Dans un arrêt du 1er octobre 2013, la cour administrative d'appel de Bordeaux a eu l'occasion de se prononcer sur la question des macrolots (lots conséquents) d'un marché public.
Dans les faits, le département de la Gironde avait lancé une procédure d'appel d'offres ouvert pour l'attribution d'un marché public en vue de travaux de restructuration d'un collège. Le marché public était subdivisé en deux lots, le premier portait sur les "bâtiments - tout corps d'état" tandis que le second concernait les "VRD - espaces verts". Les lots ont été respectivement remportés par deux sociétés différentes.
Le Syndicat national des entreprises de second œuvre (SNSO) conteste l'attribution de ces marchés devant le tribunal administratif de Bordeaux et demande l'annulation des décisions du président du conseil général liées à la signature des lots litigieux. Le requérant estime notamment que le département a méconnu l'obligation d'allotissement résultant de l'article 10 du Code des marchés publics dans la mesure où le lot n°1 constituait en réalité un marché global. Cette demande étant rejetée par le tribunal administratif, le SNSO saisit alors la cour administrative d'appel de Bordeaux.
Le département avait-il respecté l'obligation d'allotissement posée par l'article 10 du Code des marchés publics ?
A cette question, la cour d'appel répond par la négative. Elle considère, dans un premier temps, que le lot n°1 correspondait en réalité à "l'ensemble des prestations que tous les corps d'état doivent accomplir pour réaliser les travaux de construction prévus dans le cadre de la restructuration du collège", constituant ainsi un marché global.

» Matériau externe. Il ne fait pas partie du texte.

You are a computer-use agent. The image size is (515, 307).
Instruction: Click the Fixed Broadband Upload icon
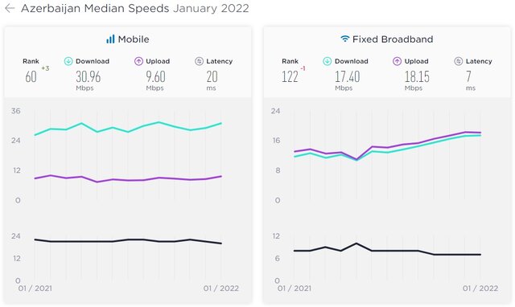(x=397, y=61)
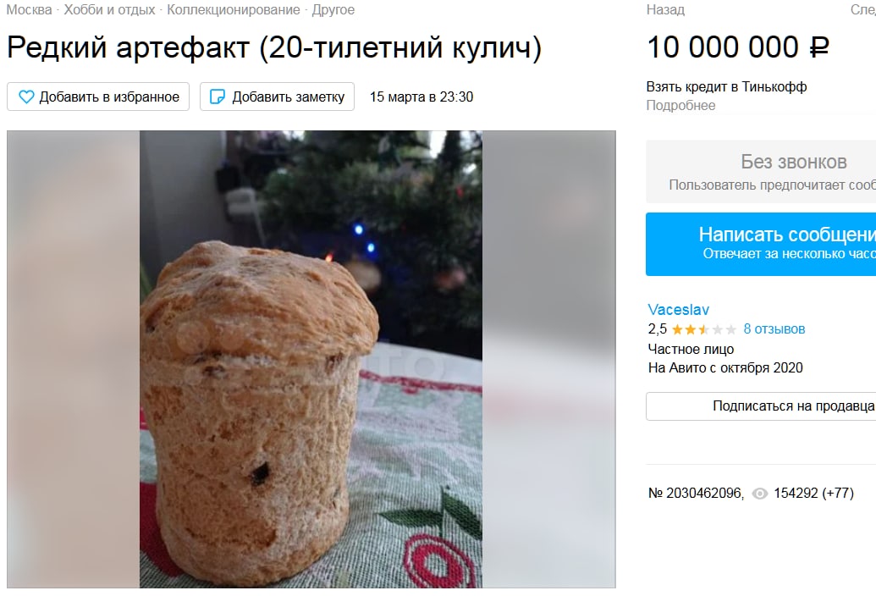View the 8 отзывов reviews
This screenshot has height=596, width=876.
pyautogui.click(x=774, y=329)
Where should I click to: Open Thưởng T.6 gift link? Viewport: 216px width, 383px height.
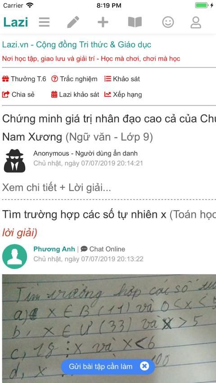(24, 79)
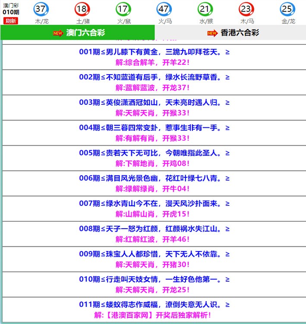The height and width of the screenshot is (324, 306).
Task: Switch to the 香港六合彩 tab
Action: click(240, 33)
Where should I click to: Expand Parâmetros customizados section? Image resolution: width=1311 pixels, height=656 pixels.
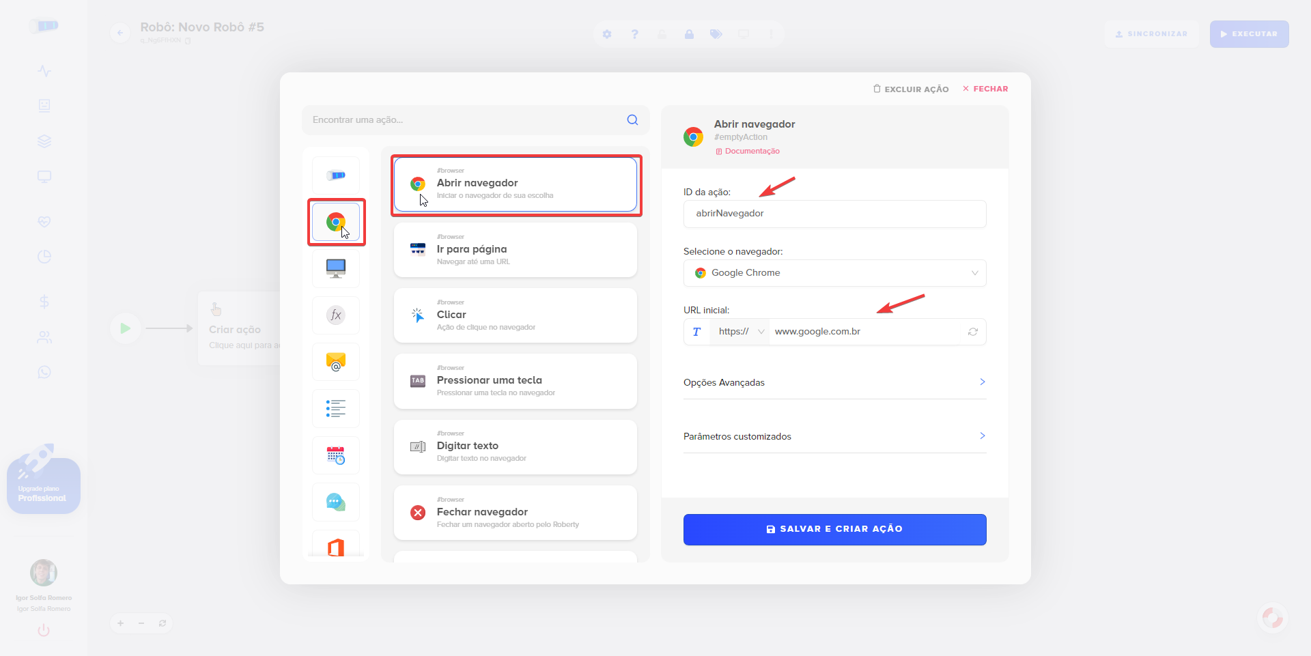coord(834,436)
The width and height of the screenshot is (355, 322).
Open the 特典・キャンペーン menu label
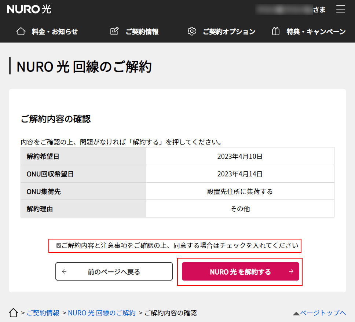click(316, 32)
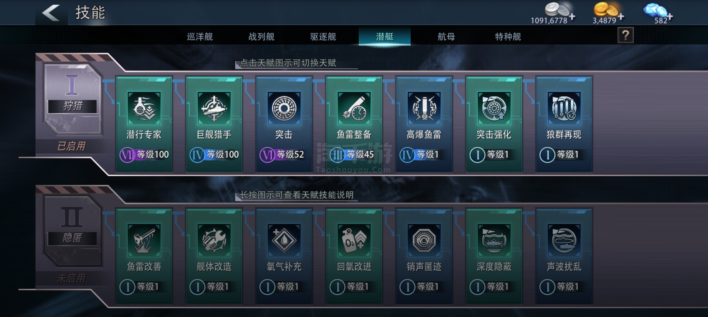Select the 狩猎 talent set I

[73, 99]
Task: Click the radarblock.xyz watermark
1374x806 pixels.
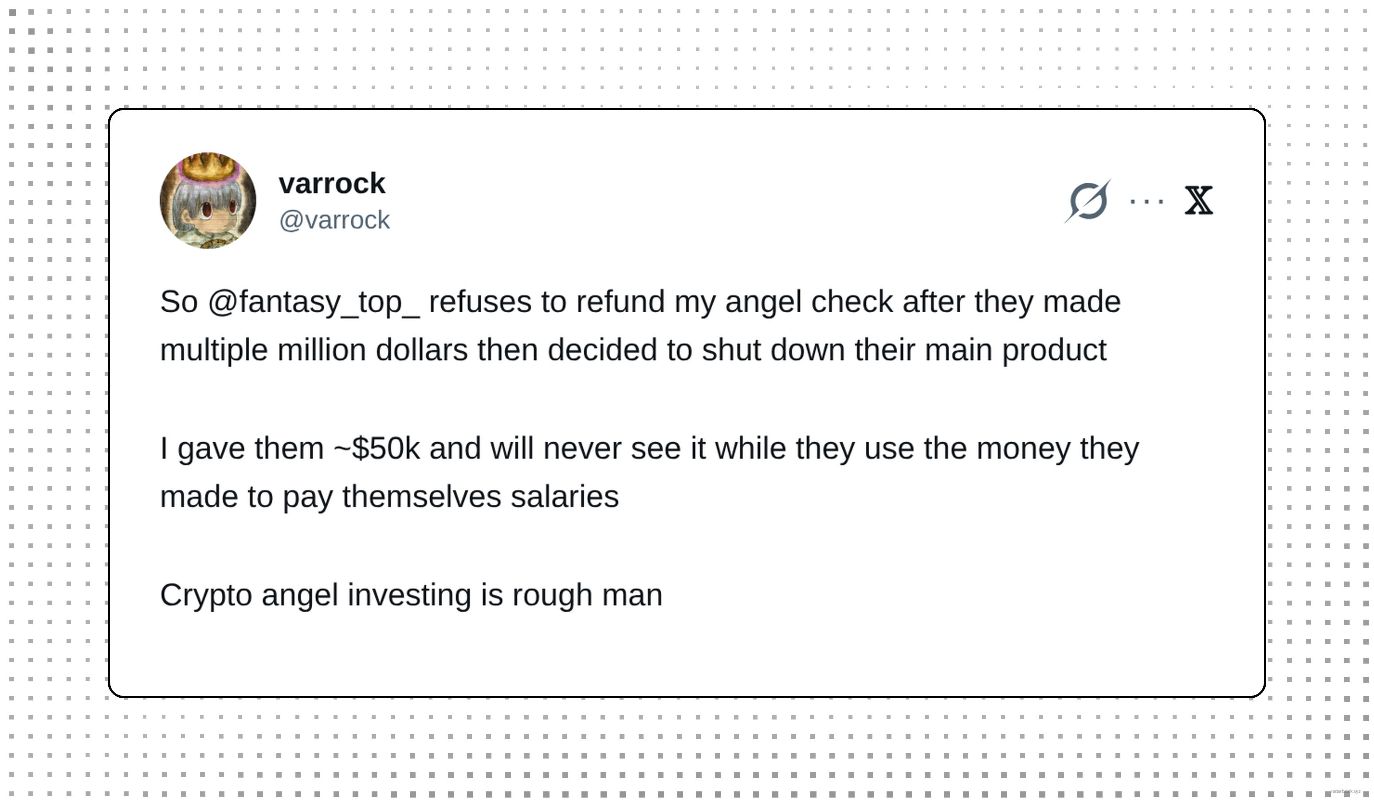Action: point(1346,791)
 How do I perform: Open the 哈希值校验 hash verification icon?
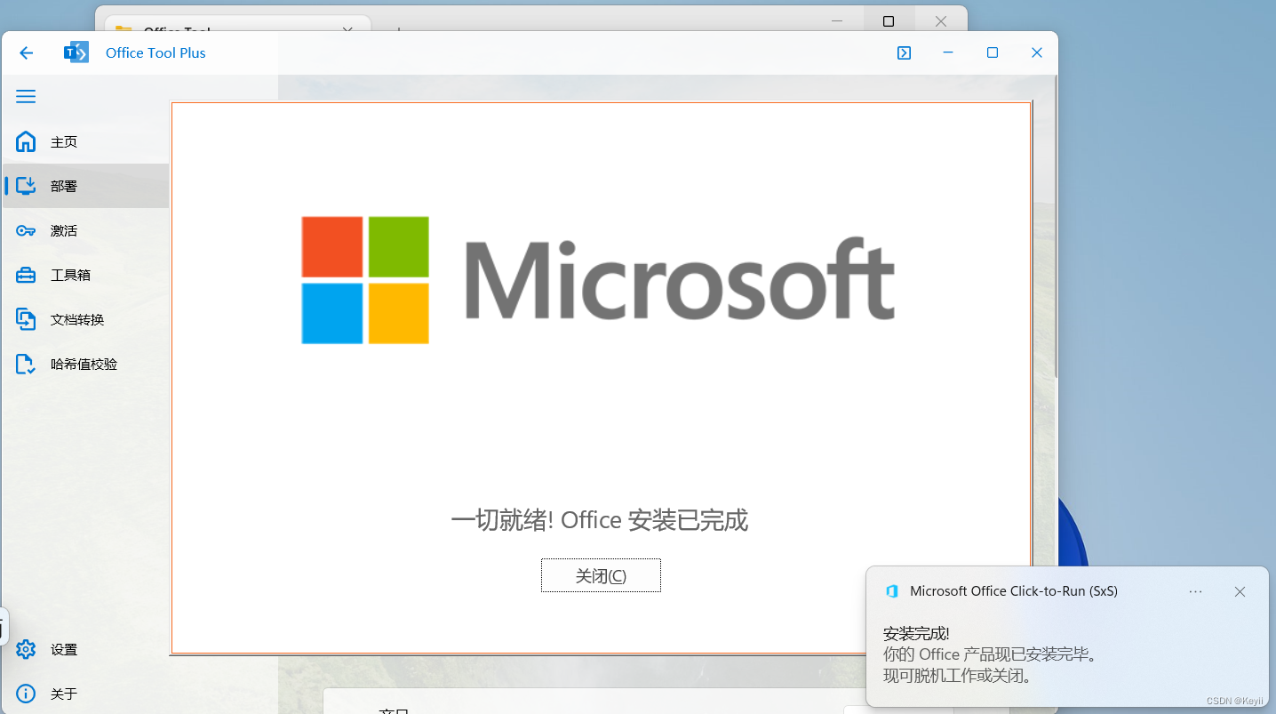[x=25, y=364]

Dans un second temps, elle estime que le pouvoir adjudicateur ne pouvait pas se prévaloir de l'une des exceptions à l'obligation d'allotir, à savoir celle liée aux difficultés techniques ou au coût financier de l'exécution des prestations, pour passer un marché global. "S'il est vrai que l'exécution des prestations était soumise à de fortes contraintes de délais nécessitant une importante coordination des prestataires et le respect par ceux-ci des délais impartis, le département ne justifie pas que ces contraintes, au demeurant courantes dans des opérations de restructuration, étaient telles que la dévolution en lots séparés (…) aurait, en l'espèce, rendu techniquement difficile l'exécution du marché", souligne la juridiction administrative. La requête du SNSO est donc accueillie favorablement et la décision du président du conseil général de la Gironde de signer le marché portant sur le lot n°1 est annulée.
L'acheteur public doit donc être vigilant lorsqu'il décide de subdiviser un marché public en lots importants. La procédure de passation d'un tel marché peut être censurée par le juge administratif si le macrolot constitue en réalité un marché global et qu'aucune des exceptions prévues à l'article 10 du Code des marchés publics n'est remplie.
Référence : cour administrative d'appel de Bordeaux, 1er octobre 2013, n° 12BX00319
Passation d'un marché global possible dans de strictes conditions
Pour rappel, au regard de l'article 10 du Code des marchés publics, l'obligation pour le pouvoir adjudicateur d'allotir un marché public est la règle. Par exception, la passation d'un marché global est possible mais elle est soumise à de strictes conditions. Les dispositions de cet article prévoient ainsi que "le pouvoir adjudicateur peut toutefois passer un marché global, avec ou sans identification de prestations distinctes, s'il estime que la dévolution en lots séparés est de nature, dans le cas particulier, à restreindre la concurrence, ou qu'elle risque de rendre techniquement difficile ou financièrement coûteuse l'exécution des prestations ou encore qu'il n'est pas en mesure d'assurer par lui-même les missions d'organisation, de pilotage et de coordination (…)".